La afición de Club de Fútbol Monterrey, conocida como Los Rayados, se distingue por su profundo compromiso y su vibrante cultura de apoyo. Cada partido en el Estadio BBVA es una celebración que va más allá de los noventa minutos de juego. Los rituales y tradiciones de los seguidores son una parte integral de esta experiencia, especialmente durante el Clásico Regio contra C.F. Tigres UANL, donde la rivalidad se vive intensamente.

Desde horas antes del inicio del partido, el ambiente en los alrededores del estadio se transforma. Los hinchas se agrupan en las calles, creando un mar de camisetas rayadas, banderas y cánticos. Las peñas y grupos de apoyo, como la Banda de la Afición Rayada, se aseguran de que la energía esté siempre en su punto máximo. Con cada canto y cada tambor, se establece un vínculo entre los aficionados y el equipo, donde la pasión se siente palpable.

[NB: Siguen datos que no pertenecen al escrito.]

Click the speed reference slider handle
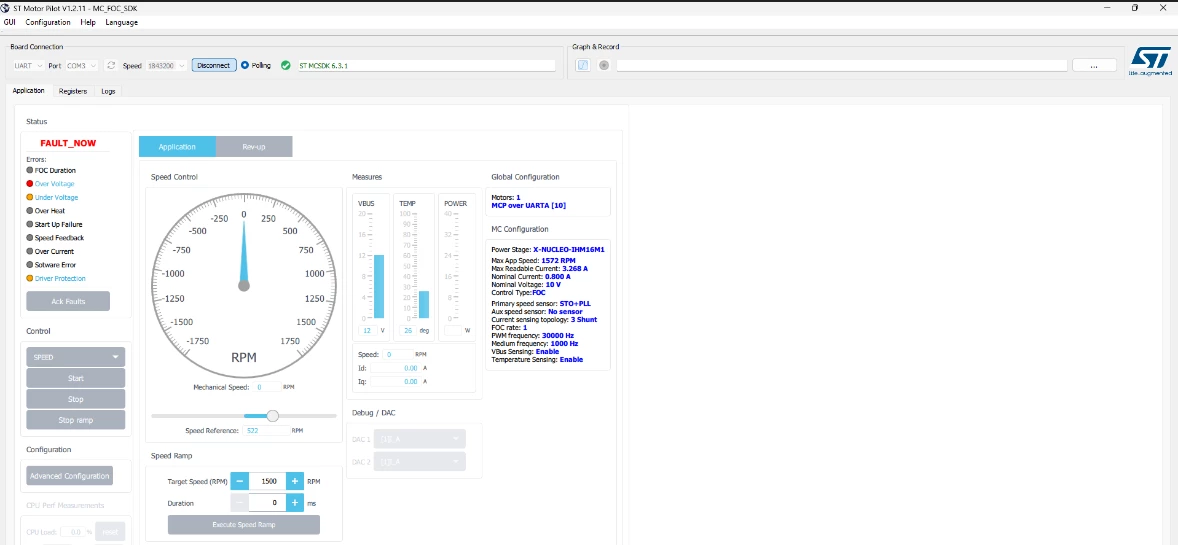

Uno de los rituales más emblemáticos es el famoso "¡Rayados! ¡Rayados!" que resuena en el Estadio BBVA. Este grito de guerra no solo anima a los jugadores, sino que también une a todos los presentes en una sola voz. Durante el Clásico, este grito se intensifica, convirtiéndose en un eco que retumba en todo el estadio. La coreografía de los hinchas, que acompaña a sus cánticos, es un espectáculo en sí mismo, con movimientos sincronizados que refuerzan el sentido de comunidad.

En los momentos previos al inicio del partido, se lleva a cabo la "Pasión Rayada", un ritual donde los seguidores encienden bengalas y levantan sus escudos en señal de apoyo incondicional. Esta visualización de colores y luces no solo es impresionante, sino que también actúa como un recordatorio de la historia y la identidad del club. La atmósfera se vuelve eléctrica, y los jugadores sienten esa energía mientras entran al campo.

El día del Clásico también es una oportunidad para que los aficionados se vistan con sus mejores galas. Las camisetas personalizadas, los bufandas y los accesorios en colores azul y blanco son solo una parte de la preparación. Muchos seguidores se reúnen en casas o bares para compartir anécdotas, preparar alimentos típicos y, sobre todo, disfrutar de la compañía de otros aficionados, creando un sentido de familia que se extiende más allá del estadio.

Cuando el árbitro pita el inicio del partido, la atmósfera alcanza un clímax. La emoción y la tensión son palpables, y cada jugada se celebra o se lamenta en conjunto. La capacidad de la afición para influir en el curso del juego es innegable; el Estadio BBVA se convierte en un verdadero fortín donde el apoyo local puede marcar la diferencia.

Así, el Clásico Regio no solo es un choque entre equipos, sino una exhibición del fervor de dos culturas futbolísticas distintas, cada una con sus propias tradiciones y rituales. Los Rayados y su afición saben cómo hacer que cada partido sea una experiencia inolvidable, y es esta pasión la que convierte al Clásico en uno de los encuentros más esperados de la Liga MX.